December 24th, 2012. This date will haunt me forever. I was deployed to a small Forward Operating Base (FOB) in the Logar Province of eastern Afghanistan. Our base had the well deserved nickname of "Rocket City" as we were continually attacked by insurgents. I had been here for almost a year, having arrived in-country the previous February. The attacks had become so commonplace that we rarely went to the bunkers anymore. When the incoming alarm went off we'd go out on the porch and watch the RPG, rockets, or recoilless rifle rounds come in. After a certain amount of time you become numb to the danger and just shrug it off as part of the normal workday.
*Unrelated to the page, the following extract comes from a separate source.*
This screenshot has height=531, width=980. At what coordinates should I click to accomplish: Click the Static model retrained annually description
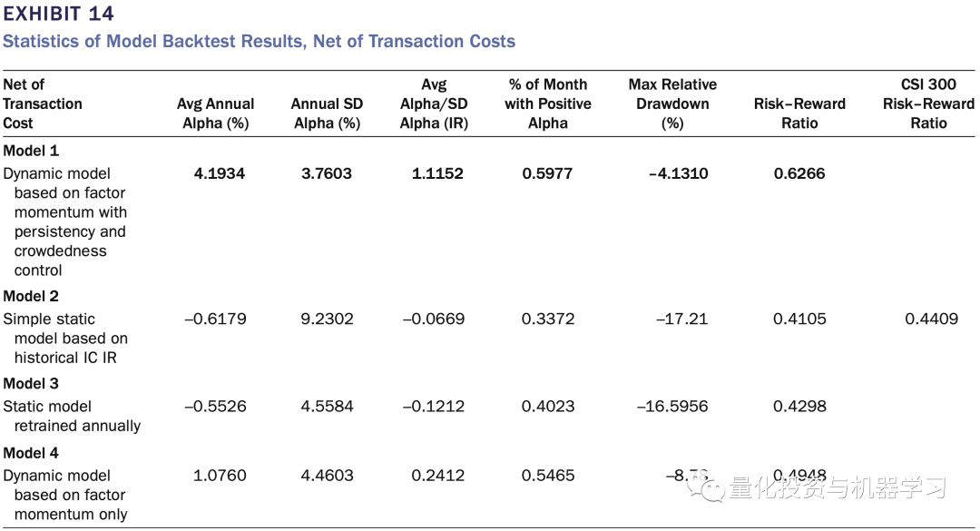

This particular day had been quiet and I was enjoying working behind the counter getting soldiers out to their helicopter transports. A friend of mine from another FOB came up and asked me if I could get him on an early transport so he could FaceTime his wife and daughter. I pulled a few strings and got him on an early cargo flight out to his base. Three hours later his base was attacked and he was killed by small arms fire. Had I not put him on the earlier flight he would have arrived after the attack. At that moment, my world went to hell and I shut down emotionally. Physically, I did my job, carried on, and all the other stuff soldiers are expected to do in a high stress/dangerous position. But inside I was a dead man. I didn't care whether I lived or died. In my eyes I had killed my friend by sending him on that flight. I quickly developed a hair triggered temper and cut myself off from my friends and family.
Eventually, my unit was sent home. I thought that all would be well as soon as I stepped back on American soil and for a while, it seemed to be. But then the nightmares started. Unexpected loud noises had me diving to the floor. I soon lost any and all interest in things I used to be passionate about, and my hair trigger temper resurfaced. Every night I would see my friend killed in my dreams. It got to a point where I could not sleep and went around in a haze of exhaustion. This became my new normal. My family learned to walk on eggshells around me and my friends soon stopped coming by. It was not long before I became suicidal. I would drive my Jeep to the beach at night, look out into the river, and wonder how long it would take me to drown if I just drove into the water.
It was a dark time.
I finally realized I needed help when my son came up behind me to surprise me and I threw him across the room. I spent many long months re-learning how to have a purpose in life. Many long hours were spent with my counselor, desperately trying to fix the unfixable and learning how to live with myself. Slowly, cautiously, and with many missteps, backslides, and wrong turns I began to realize that my life was worth living.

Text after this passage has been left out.